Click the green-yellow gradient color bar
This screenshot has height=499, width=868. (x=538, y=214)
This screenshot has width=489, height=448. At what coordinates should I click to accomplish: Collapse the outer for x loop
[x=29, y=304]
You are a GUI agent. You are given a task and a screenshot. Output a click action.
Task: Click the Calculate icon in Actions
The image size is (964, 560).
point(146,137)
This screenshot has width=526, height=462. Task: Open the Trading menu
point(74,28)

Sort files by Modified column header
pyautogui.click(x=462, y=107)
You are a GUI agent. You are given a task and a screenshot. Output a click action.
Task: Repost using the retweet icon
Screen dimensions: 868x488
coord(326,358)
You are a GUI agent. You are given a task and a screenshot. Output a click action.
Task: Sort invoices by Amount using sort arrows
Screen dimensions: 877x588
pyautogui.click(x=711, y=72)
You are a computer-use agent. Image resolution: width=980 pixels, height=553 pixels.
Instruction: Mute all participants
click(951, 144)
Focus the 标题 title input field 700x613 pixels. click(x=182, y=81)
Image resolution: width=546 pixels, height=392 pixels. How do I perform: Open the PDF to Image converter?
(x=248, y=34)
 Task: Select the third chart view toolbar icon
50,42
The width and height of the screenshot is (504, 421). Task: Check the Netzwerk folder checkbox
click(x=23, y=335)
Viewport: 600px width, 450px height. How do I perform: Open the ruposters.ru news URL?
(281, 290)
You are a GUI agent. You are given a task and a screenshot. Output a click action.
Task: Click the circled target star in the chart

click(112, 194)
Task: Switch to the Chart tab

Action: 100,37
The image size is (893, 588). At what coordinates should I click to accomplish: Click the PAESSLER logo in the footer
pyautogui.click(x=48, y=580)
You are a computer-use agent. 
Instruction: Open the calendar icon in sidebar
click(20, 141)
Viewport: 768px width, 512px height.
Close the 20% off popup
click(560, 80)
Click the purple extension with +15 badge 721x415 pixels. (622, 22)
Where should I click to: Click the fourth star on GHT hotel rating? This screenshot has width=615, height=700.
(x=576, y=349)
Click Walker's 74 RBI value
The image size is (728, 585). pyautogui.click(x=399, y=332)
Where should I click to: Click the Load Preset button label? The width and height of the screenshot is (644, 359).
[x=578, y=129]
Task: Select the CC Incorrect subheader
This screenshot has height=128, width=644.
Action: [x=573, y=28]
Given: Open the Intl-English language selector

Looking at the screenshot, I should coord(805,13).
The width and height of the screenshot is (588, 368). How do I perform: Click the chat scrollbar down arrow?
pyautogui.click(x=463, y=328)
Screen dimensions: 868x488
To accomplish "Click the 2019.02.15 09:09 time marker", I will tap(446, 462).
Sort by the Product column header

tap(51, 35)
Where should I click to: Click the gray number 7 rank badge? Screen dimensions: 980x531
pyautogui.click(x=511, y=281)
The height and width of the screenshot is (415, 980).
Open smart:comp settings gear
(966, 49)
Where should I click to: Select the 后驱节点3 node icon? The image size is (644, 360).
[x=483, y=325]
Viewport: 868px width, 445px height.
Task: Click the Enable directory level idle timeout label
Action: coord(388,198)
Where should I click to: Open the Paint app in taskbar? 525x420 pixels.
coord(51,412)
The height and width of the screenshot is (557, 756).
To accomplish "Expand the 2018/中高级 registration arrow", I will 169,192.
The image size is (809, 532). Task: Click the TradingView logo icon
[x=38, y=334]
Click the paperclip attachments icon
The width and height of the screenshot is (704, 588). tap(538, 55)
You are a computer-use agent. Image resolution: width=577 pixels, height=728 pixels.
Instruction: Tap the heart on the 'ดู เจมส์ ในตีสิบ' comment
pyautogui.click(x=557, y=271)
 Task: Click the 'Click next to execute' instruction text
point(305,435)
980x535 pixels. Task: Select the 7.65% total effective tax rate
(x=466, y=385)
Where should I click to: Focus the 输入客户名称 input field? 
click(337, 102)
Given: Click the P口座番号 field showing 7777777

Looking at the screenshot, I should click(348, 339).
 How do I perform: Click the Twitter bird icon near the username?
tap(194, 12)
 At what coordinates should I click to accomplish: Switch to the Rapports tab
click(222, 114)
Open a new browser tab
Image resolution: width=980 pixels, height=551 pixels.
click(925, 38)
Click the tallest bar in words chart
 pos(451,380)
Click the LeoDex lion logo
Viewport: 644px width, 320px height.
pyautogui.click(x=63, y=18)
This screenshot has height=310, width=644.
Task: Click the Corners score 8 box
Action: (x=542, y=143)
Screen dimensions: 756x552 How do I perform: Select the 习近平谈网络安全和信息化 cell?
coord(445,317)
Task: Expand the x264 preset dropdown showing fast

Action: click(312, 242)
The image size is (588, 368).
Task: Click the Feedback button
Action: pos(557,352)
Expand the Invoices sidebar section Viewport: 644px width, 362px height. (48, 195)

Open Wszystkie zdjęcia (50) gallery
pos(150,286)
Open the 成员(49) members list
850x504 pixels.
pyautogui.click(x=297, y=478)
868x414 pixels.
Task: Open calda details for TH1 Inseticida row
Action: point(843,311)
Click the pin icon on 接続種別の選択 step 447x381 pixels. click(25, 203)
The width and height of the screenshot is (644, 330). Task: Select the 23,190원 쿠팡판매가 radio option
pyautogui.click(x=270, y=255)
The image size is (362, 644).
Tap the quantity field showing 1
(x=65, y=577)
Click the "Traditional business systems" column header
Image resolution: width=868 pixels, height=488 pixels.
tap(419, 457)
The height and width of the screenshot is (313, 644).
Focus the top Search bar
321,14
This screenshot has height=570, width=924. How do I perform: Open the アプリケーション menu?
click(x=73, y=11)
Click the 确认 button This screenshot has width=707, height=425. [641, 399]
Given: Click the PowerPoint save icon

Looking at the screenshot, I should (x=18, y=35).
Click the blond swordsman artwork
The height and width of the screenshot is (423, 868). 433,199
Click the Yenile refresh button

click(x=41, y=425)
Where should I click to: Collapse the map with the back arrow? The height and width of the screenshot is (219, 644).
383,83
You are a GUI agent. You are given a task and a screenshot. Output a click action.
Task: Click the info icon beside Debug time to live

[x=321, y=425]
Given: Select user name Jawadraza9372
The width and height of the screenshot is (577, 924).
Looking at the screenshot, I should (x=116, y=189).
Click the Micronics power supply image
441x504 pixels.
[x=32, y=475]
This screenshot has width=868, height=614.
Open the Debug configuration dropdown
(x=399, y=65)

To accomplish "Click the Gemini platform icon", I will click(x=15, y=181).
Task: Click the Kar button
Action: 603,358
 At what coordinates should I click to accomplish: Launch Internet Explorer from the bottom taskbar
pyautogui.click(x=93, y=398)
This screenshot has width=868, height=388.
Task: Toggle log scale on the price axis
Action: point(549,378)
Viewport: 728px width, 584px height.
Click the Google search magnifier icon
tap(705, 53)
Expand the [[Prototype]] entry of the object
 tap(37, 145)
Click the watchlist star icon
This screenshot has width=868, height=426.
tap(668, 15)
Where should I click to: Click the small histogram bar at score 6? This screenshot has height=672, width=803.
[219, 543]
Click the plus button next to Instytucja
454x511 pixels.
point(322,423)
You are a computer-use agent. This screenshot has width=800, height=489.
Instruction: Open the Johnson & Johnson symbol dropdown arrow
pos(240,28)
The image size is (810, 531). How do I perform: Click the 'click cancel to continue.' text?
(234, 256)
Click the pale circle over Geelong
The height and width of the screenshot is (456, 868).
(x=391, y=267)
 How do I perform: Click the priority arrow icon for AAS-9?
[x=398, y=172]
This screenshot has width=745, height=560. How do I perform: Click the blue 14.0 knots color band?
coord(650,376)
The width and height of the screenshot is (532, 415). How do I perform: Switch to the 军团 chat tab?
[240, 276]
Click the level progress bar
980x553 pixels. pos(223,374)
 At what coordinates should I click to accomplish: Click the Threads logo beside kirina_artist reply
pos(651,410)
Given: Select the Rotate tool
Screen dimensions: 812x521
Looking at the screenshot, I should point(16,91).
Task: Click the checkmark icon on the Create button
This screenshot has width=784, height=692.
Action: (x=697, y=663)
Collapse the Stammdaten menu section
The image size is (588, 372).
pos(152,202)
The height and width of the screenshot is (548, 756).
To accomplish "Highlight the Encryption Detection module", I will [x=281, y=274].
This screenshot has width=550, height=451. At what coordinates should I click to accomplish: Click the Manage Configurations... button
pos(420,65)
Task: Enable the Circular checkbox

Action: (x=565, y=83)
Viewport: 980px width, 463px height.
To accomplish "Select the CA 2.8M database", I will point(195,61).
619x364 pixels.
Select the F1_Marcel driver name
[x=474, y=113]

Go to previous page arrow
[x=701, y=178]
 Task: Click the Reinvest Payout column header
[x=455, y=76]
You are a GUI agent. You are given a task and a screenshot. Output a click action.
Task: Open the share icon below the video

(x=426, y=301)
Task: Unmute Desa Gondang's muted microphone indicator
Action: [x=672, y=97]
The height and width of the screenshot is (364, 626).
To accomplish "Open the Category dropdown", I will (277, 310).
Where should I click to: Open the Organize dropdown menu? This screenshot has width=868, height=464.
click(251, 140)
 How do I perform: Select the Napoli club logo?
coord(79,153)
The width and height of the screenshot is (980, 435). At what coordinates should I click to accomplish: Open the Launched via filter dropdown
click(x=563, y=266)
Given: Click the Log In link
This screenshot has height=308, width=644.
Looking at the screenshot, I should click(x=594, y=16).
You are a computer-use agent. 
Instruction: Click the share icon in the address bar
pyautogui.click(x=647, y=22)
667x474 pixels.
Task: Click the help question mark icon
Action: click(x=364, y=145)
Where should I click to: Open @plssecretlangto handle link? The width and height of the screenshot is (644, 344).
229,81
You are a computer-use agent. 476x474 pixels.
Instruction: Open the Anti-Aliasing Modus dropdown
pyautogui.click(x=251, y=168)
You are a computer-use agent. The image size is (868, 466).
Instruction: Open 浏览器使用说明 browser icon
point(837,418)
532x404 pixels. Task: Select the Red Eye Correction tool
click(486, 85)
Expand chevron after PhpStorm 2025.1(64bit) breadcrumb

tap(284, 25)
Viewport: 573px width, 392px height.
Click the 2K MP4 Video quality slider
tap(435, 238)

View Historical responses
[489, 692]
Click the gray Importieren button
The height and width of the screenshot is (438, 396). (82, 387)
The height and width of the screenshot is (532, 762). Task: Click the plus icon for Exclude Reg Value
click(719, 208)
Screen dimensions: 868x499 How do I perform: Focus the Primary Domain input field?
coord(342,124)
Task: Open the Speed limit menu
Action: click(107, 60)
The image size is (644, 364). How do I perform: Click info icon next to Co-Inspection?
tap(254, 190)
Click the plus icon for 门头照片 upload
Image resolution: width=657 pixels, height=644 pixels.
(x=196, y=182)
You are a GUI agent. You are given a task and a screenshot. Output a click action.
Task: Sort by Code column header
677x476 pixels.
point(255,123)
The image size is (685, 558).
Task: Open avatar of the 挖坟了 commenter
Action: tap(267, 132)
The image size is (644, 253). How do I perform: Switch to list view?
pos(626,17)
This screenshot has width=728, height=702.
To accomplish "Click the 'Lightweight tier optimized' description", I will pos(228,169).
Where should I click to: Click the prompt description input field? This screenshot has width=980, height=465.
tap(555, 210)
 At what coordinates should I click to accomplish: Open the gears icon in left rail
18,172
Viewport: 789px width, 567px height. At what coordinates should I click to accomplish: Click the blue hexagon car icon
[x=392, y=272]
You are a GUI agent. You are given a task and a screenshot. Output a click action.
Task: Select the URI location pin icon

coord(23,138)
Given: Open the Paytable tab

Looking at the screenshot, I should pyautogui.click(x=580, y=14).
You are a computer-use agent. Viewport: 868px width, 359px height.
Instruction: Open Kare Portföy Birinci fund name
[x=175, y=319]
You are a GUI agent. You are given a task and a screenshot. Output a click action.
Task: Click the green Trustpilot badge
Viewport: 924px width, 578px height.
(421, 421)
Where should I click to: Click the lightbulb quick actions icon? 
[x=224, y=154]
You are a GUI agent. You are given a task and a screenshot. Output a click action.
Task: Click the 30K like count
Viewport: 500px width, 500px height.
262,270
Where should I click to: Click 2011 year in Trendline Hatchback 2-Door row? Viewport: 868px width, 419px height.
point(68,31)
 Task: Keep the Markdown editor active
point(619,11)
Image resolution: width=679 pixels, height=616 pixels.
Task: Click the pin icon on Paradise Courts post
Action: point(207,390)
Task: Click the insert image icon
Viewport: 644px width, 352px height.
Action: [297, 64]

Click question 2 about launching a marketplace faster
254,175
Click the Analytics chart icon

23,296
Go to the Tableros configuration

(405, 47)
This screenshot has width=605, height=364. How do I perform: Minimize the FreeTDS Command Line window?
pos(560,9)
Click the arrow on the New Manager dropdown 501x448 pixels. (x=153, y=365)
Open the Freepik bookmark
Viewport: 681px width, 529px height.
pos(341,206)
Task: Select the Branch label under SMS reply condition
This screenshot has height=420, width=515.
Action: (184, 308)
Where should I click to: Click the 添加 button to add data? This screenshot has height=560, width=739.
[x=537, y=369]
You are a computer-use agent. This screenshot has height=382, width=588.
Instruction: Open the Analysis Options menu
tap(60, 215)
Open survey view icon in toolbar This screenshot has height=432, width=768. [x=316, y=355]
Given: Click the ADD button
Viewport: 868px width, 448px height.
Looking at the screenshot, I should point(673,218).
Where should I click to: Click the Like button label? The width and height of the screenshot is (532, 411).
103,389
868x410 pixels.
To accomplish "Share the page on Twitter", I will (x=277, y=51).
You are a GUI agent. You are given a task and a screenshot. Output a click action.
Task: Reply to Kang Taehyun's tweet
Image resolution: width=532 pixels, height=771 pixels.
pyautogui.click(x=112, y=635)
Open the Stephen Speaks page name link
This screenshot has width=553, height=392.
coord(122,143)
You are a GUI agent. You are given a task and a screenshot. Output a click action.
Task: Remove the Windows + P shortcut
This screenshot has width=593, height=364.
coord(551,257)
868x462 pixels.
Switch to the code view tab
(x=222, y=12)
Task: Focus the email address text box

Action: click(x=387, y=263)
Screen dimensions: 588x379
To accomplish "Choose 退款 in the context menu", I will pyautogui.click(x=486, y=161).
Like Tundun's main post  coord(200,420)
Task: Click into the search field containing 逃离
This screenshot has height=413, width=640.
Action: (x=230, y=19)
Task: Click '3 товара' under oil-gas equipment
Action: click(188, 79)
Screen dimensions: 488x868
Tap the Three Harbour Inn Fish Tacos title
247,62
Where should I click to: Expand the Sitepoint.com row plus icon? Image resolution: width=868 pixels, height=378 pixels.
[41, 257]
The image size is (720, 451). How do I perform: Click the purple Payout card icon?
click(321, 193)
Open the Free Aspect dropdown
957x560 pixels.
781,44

_ _ _

■ What you will do
Search the material above for the word "using", then copy each line that holds it.

■ Expected answer
Task: Repost using the retweet icon
Task: Sort invoices by Amount using sort arrows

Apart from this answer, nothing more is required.